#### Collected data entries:
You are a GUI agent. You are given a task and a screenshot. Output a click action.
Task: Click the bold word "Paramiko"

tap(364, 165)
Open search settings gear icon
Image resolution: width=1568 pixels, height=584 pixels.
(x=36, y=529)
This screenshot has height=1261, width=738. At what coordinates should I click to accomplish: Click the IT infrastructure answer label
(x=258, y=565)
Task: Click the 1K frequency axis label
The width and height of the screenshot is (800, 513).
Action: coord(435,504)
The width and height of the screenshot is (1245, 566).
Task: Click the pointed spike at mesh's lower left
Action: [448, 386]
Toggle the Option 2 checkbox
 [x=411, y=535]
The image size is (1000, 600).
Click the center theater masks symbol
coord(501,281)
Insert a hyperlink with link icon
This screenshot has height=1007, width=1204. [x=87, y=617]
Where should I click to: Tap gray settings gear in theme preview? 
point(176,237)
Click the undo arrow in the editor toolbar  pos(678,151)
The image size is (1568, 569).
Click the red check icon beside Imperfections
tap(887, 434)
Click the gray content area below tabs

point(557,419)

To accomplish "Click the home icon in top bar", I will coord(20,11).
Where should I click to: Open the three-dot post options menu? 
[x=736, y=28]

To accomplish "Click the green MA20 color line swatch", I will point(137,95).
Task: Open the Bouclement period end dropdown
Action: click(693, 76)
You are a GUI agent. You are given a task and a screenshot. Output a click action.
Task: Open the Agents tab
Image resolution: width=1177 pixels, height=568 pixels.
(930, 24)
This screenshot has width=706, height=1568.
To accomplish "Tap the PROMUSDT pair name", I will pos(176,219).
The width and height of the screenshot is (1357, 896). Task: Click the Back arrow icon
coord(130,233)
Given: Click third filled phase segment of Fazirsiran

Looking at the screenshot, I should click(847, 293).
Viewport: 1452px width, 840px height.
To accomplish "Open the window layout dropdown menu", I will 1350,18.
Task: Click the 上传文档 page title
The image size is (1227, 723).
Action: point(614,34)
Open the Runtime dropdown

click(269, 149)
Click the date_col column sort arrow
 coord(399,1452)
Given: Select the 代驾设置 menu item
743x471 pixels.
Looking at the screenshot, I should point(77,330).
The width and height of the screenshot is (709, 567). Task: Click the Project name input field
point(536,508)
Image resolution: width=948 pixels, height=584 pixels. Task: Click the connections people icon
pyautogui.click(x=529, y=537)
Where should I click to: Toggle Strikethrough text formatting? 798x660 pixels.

#### Task prompt:
All of the data above should be reproduced verbatim.

#### Reply to the exercise:
You are a GUI agent. You are given a task and a screenshot. Output a click action.
Task: Click the bold word "Paramiko"

tap(364, 165)
Open search settings gear icon
Image resolution: width=1568 pixels, height=584 pixels.
(x=36, y=529)
This screenshot has height=1261, width=738. At what coordinates should I click to accomplish: Click the IT infrastructure answer label
(x=258, y=565)
Task: Click the 1K frequency axis label
The width and height of the screenshot is (800, 513).
Action: coord(435,504)
The width and height of the screenshot is (1245, 566).
Task: Click the pointed spike at mesh's lower left
Action: [448, 386]
Toggle the Option 2 checkbox
 [x=411, y=535]
The image size is (1000, 600).
Click the center theater masks symbol
coord(501,281)
Insert a hyperlink with link icon
This screenshot has height=1007, width=1204. [x=87, y=617]
Where should I click to: Tap gray settings gear in theme preview? 
point(176,237)
Click the undo arrow in the editor toolbar  pos(678,151)
The image size is (1568, 569).
Click the red check icon beside Imperfections
tap(887, 434)
Click the gray content area below tabs

point(557,419)

To accomplish "Click the home icon in top bar", I will coord(20,11).
Where should I click to: Open the three-dot post options menu? 
[x=736, y=28]

To accomplish "Click the green MA20 color line swatch", I will point(137,95).
Task: Open the Bouclement period end dropdown
Action: click(693, 76)
You are a GUI agent. You are given a task and a screenshot. Output a click action.
Task: Open the Agents tab
Image resolution: width=1177 pixels, height=568 pixels.
(930, 24)
This screenshot has width=706, height=1568.
To accomplish "Tap the PROMUSDT pair name", I will pos(176,219).
The width and height of the screenshot is (1357, 896). Task: Click the Back arrow icon
coord(130,233)
Given: Click third filled phase segment of Fazirsiran

Looking at the screenshot, I should click(847, 293).
Viewport: 1452px width, 840px height.
To accomplish "Open the window layout dropdown menu", I will 1350,18.
Task: Click the 上传文档 page title
The image size is (1227, 723).
Action: point(614,34)
Open the Runtime dropdown

click(269, 149)
Click the date_col column sort arrow
 coord(399,1452)
Given: Select the 代驾设置 menu item
743x471 pixels.
Looking at the screenshot, I should point(77,330).
The width and height of the screenshot is (709, 567). Task: Click the Project name input field
point(536,508)
Image resolution: width=948 pixels, height=584 pixels. Task: Click the connections people icon
pyautogui.click(x=529, y=537)
Where should I click to: Toggle Strikethrough text formatting? 798x660 pixels.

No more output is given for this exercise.